→ Given data:
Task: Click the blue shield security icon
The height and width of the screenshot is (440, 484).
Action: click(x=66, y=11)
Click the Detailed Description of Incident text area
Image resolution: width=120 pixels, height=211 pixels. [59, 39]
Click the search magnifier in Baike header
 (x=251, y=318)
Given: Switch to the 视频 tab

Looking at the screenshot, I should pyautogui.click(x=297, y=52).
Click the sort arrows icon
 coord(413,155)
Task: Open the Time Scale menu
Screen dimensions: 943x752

---

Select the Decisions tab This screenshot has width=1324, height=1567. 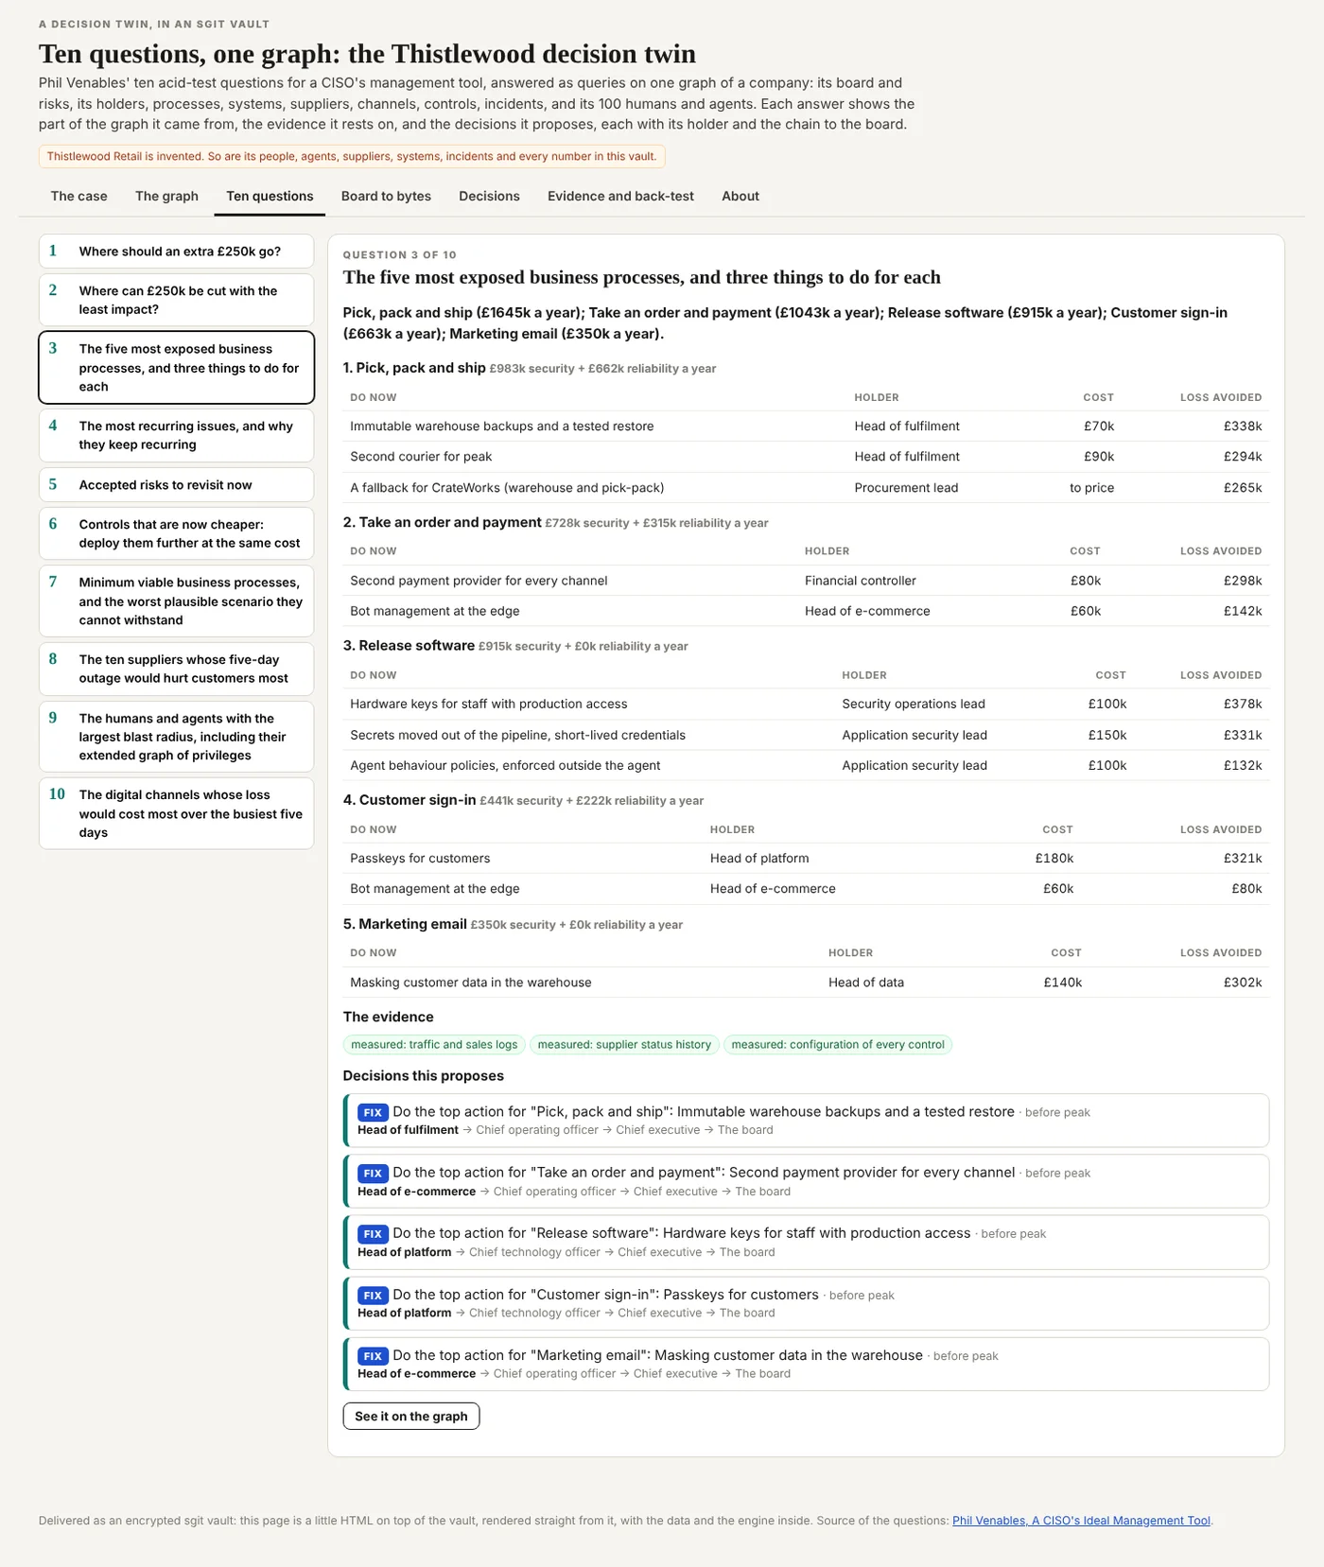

→ Aim of the exercise: Scan the data above for the string "Task" and copy each line where it appears.

→ Answer box:
Task: Click the blue shield security icon
Task: Open the Time Scale menu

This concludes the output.